I hate it when she does that... I know she's upset and I know she's angry, but she never thinks about how I might feel. Still that's me isn't it, noone ever thinks about how I may feel, but that's how it should be. Funny thing is, I'm so wrapped up in how my sister is, how my mother is, and my mind is always so busy that I never have time to dwell on how I'm feeling. Im selfless but it only feeds my pain.
But her words cut through me. Gone where the days when I could hug my sister and take away all her problems, when she'd come over and sit on my bed and we'd chat through the night. Gone where the days when she would tell me everything, when we were best friends. She'd grown up and I hadn't even realised.
But my real concern was for mum. Her last sister had died, Aunt Jaine and now Aunt Marie and with Dad away at war on the front line, I wasn't sure how she could cope if something happened to us.
Somehow I'd drifted into my lesson and sat down. I sensed someone sit next to me. I was used to this, new starters always sat next to me, usually girls who tried to engage with me in conversation but I just blanked them out, blanked everything and they gave up and moved away. Now I barely even noticed their existence. I wasn't much of a socialite, above everything that was happening in real life... off in my own world were I looked upon everything trying to make things brighter, trying to take away the darkness from the world.

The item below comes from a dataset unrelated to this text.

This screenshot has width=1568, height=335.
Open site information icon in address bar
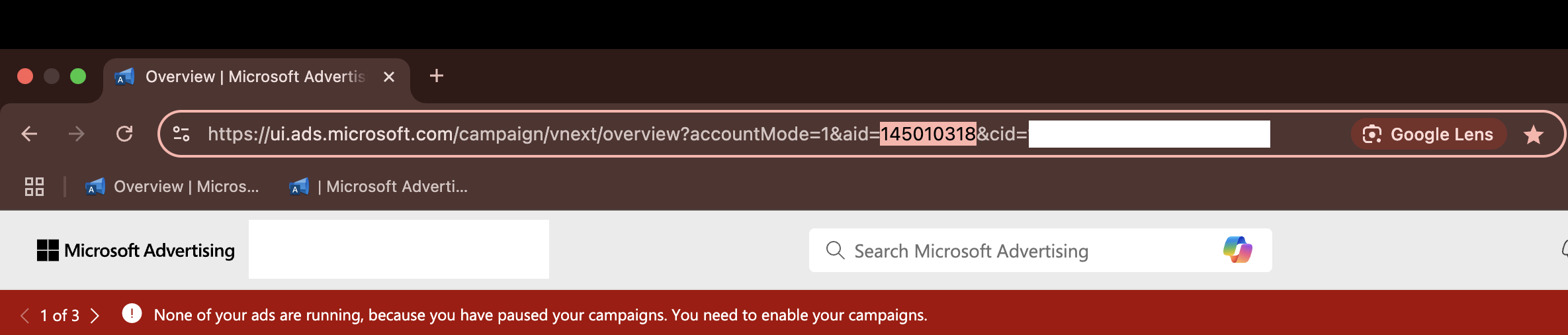coord(181,134)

Thing is, when the suns busy warming everyone else up, who warms up the sun?
Fear no more the heat o' the sun,
Nor the furious winter's rages;
Thou thy worldly task hast done,
Home art gone, and ta'en thy wages:
Golden lads and girls all must,
As chimney-sweepers, come to dust.
It was from the play Cymbeline by Shakespeare, the funeral scene were his daughter is believed to be dead, it keeps playing through my head.
"Chemical equation of photosynthesis," I heard someone whisper and nudge my elbow.
"Oh, er... carbon dioxide plus water plus light energy equals glucose and oxygen," I said.
"Yes Mr Starright, next time pay attention, you wont always have Selene here to help you," she smirked at me wickedly.
"Maybe if you actually said something that could keep my attention I wouldn't be this bored!" I snapped back, hearing the class ooooh. I wasn't really the talk-back-to-the-teacher type like my sister but she had crossed the line there.
Her face went red, "do not talk to me like that," she shouted and almost impaled her pointer in the SmartBoard.
"Thanks," I whispered, turning around to see the new arrival.
It was a girl but unlike any I'd ever seen. She had blonde hair, that fell in curls, so light it was almost silver like her eyes which were cold and calculating. She had the look of a Greek woman with a face that denied cuteness favouring a sort of mature beauty with prominent cheekbones. I sensed a deep dislike within her for me that went beyond who I was, battling with her first impression towards me. It was disconcerting.
"I am Selene," she smiled coldly.
"Cymbeline," I smiled back and turned away, placing my head in my hands, drifting away again.
"you're a curious boy," her words cut right through my dreaming like a sharp arrow.
"You don't know me," I retorted and she half-laughed.
"Yes I suppose I don't know you, but from what I've seen, you are very intriguing and carry such a distant sorrow in your eyes..."
I sighed, I couldn't take this, I hate people trying to psycho-analyse me, mum had sent me to a shrink once. I hated people inside my head.
"My aunt just died," I realised that came out alot colder than it should've.
"I see," that was it, no oh I'm so sorry for your loss. No, awww poor you, shall I treat you like a two year old. I liked that, "I'm sure you'll be fine, you look like someone used to this sort of thing," and that was the sad truth to it, I had grown used to people dying and it didn't bother me like it should... but my sister felt every death, and whether she knew it or not, wanted it or not, she needed me.
The bell rang and I realised I had to go chase Chan, and I knew exactly where she would be.